Given text =
━━━━━━━━━━━━━━━━━━━━
[Date Prev][Date Next][Thread Prev][Thread Next][Date Index][Thread Index]

Re: [idn] opting out of SC/TC equivalence





On Fri, 31 Aug 2001 04:28:55 +0100 David Hopwood
<david.hopwood@zetnet.co.uk> writes:
> -----BEGIN PGP SIGNED MESSAGE-----
> 
> liana.ydisg@juno.com wrote:
> > The first step of our solution is to open [nameprep]
> > to let local standards in for easy code exchange.  This
> > is an equal access issue.
> 
> What is the problem with converting local standards to Unicode
> as a first step? There's nothing difficult in that; in fact it's
> considerably simpler than what you seem to be proposing.

There are existing converting table already.  What I am
proposing is for GB directly exchange with Unicode in
[nameprep] such that there will be one step search 
for other users who don't want unicode set as well.
━━━━━━━━━━━━━━━━━━━━
Dataset rows =
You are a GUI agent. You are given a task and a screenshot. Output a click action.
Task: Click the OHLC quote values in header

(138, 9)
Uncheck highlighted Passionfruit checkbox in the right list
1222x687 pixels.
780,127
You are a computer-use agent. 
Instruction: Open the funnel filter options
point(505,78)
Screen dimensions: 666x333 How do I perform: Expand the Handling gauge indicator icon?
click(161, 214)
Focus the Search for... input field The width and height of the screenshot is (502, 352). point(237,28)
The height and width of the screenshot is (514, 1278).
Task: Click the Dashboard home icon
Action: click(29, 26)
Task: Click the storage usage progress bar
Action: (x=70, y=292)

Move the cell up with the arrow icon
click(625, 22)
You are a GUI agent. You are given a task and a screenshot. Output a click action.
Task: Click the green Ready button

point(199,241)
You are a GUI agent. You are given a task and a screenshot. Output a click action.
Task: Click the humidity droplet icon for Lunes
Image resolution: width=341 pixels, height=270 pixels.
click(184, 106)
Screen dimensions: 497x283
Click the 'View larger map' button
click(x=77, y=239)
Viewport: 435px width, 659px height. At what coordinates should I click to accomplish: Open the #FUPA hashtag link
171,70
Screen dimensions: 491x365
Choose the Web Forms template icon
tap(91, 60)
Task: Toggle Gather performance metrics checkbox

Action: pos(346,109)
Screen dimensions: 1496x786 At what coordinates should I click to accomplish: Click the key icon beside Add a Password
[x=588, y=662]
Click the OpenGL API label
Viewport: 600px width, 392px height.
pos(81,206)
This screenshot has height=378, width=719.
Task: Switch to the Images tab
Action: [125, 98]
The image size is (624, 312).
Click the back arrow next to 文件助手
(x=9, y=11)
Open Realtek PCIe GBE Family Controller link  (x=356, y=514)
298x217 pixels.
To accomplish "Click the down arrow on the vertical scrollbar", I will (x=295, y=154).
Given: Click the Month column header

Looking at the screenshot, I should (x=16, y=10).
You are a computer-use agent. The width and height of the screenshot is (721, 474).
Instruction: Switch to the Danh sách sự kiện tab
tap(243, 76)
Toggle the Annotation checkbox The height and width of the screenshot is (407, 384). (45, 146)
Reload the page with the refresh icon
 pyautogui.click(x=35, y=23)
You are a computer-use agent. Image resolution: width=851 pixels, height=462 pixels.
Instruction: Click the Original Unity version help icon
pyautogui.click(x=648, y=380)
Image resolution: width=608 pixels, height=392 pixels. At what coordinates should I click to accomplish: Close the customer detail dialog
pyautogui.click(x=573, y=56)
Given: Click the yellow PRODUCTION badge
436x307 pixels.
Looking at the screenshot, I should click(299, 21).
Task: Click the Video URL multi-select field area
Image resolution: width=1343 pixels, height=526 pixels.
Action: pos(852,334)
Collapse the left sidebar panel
━━━━━━━━━━━━━━━━━━━━
Exercise goal = Write the next part of the mailing-list reply on opting out of SC/TC equivalence, starting right after its last sentence.

Reply to the exercise =
Because these local display code do have script imformation
in it already.  When it is taken from screen it has been 
[nameprep] already in a local sense, but not in Unicode.  If you 
convert it to Unicode then [nameprep] it again, it is double 
processing. 

> 
> > The best place to demonstrate
> > such a feature is the "cut and paste" of an IDN URL
> > e-mail entry.  It shall be a universal treatment at the end.
> > 
> > The second step is to define the ranges of different
> > user groups who need their primary script tag.  No
> > mix scripts is allowed at this stage.  But we can take
> > wish list.  For example, English may wish to include
> > Greek, Korean may want Hanja on its wish list.
> 
> Why should there be any restrictions on mixing scripts (other
> than mixing left-to-right and right-to-left scripts, possibly)?
> What benefit does this give?

This way, we can limit some jump ahead people to grep 
names in other scripts and cause later trouble for upgrating
[nameprep].  When there enough testing data, and shows
a stable police, then we can let second script or third script
to be enabled.  This is a common practice in bring up a
new system.  And I would be more conservative to only 
let a few scripts to be online at a time.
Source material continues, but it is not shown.